7.2 Frames of reference such as that of a 'lost generation' in discussions about young people's life course transitions renders an overly simplistic picture of what are complex social processes that take place over time. Indeed, one of the few longitudinal studies into how period-specific phenomena affect the life course of young people over the whole life course, Glen Elder's Children of the Great Depression, suggests that historical circumstances such as a boost in employment opportunities created by economic policies intended to improve people's opportunities in the long term mitigate some of the effects of deprivation in earlier life course phases. The lives of Geoff and his son Adam illustrate the history-biography dynamic as well as the importance of intergenerational relationships during the transition to adulthood.

7.3 The case demonstrates both breaks and continuities of class positions across the generations.
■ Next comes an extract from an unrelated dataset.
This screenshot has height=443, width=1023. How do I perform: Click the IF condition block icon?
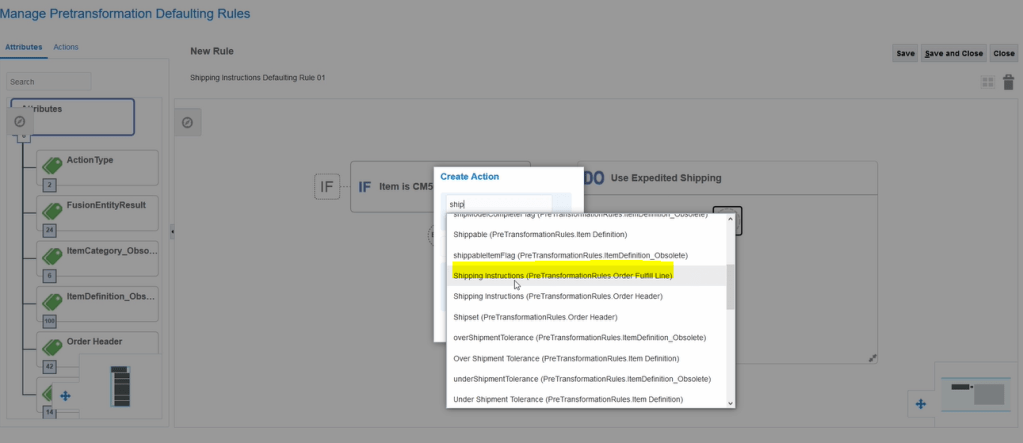(x=327, y=186)
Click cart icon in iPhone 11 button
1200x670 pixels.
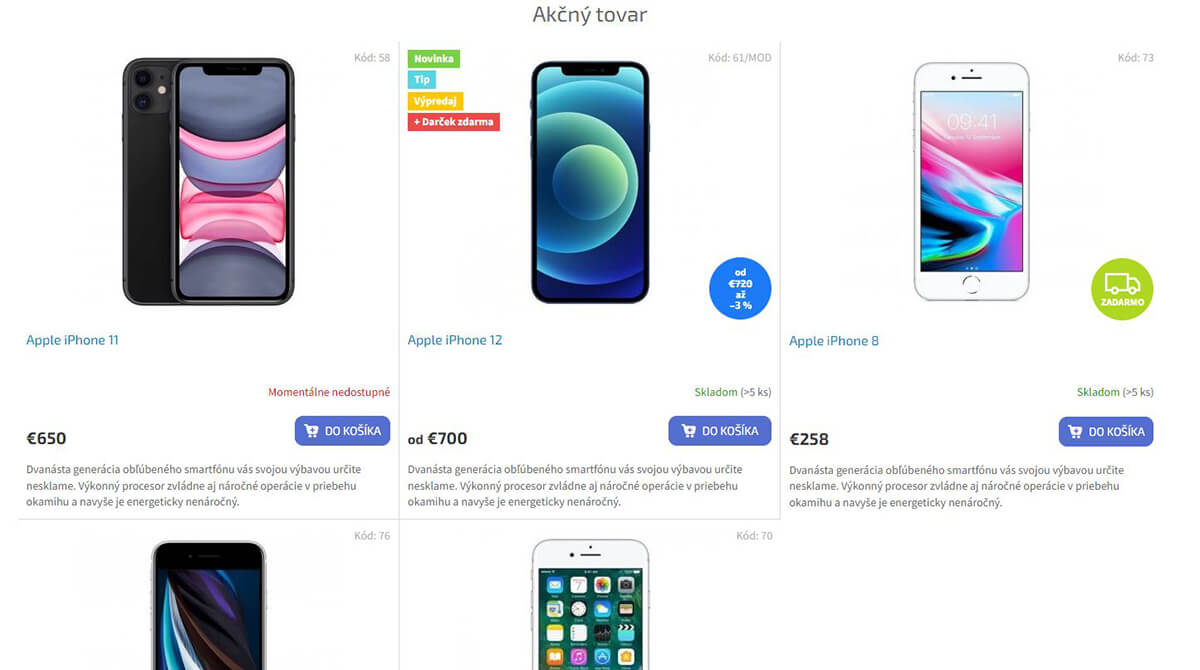tap(312, 432)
While Adam followed the same timing of the transition from education to work as his father did several decades earlier, his marriage to a woman with higher education meant an upward move for him and his family as compared with his family of origin. In this regard it is worth noting that intergenerational social mobility has traditionally been measured by the education and occupation of men while women's mobility has been considered in relation to marriage. Such measures reflect the period in which they were constructed (Dorling 2013), namely in periods when women were either not in paid work or secondary earners (Crompton and Mann 1986). The case of Adam therefore demonstrates period-specific circumstances in the changing pattern of mobility and the need for measures to reflect new trends given that women now form the majority in higher education in many western countries (OECD 2013).

7.4 While we have not explicitly sought to address the situation of the young unemployed in contemporary Europe we have highlighted how overly simple terms and concepts in the debate about the current plight of young people can serve to obscure the potential for change and thus uphold a rhetoric of inevitability in discussions about economic and public policy. We have argued that social science needs to focus on history and biography as a dynamic and not on only one side at the expense of the other. We have shown the relevance of such an approach by discussing two life courses of men from two generations in the same family and setting them in historical context. Lastly, we have demonstrated that individual and social action during both prosperous and less fortunate times must be considered as embedded in historical context and in social relationships at many levels, intergenerational relationships in particular.


Notes

1Grandfathers who migrated from Ireland and their sons and grandsons, fathers who migrated from Poland including the grandfathers in Poland and the grandsons in the UK, and white British grandfathers and their sons and grandsons. The youngest generation (sons) were aged from 5 to 18 years. Thirty grandfathers, 30 fathers and 29 sons were interviewed (N= 89 interviewees). With the exception of the Polish fathers living in Poland, most were recruited in London and Southern England (Wigfall et al 2014).

2A crucial aspect of the analysis was the initial separation of the life history/ life course trajectory from the interpretive narratives. This strategy focused attention on the shape of the biographies, irrespective of how the individuals interpreted them. It thus enabled the analyst to be open to other life course directions the informants might have followed and the choices they might have made; for life stories are not histories, they are interpreted with hindsight and recounted in the present.

3The area in which he lived still had a few selective state schools and a large number of private schools.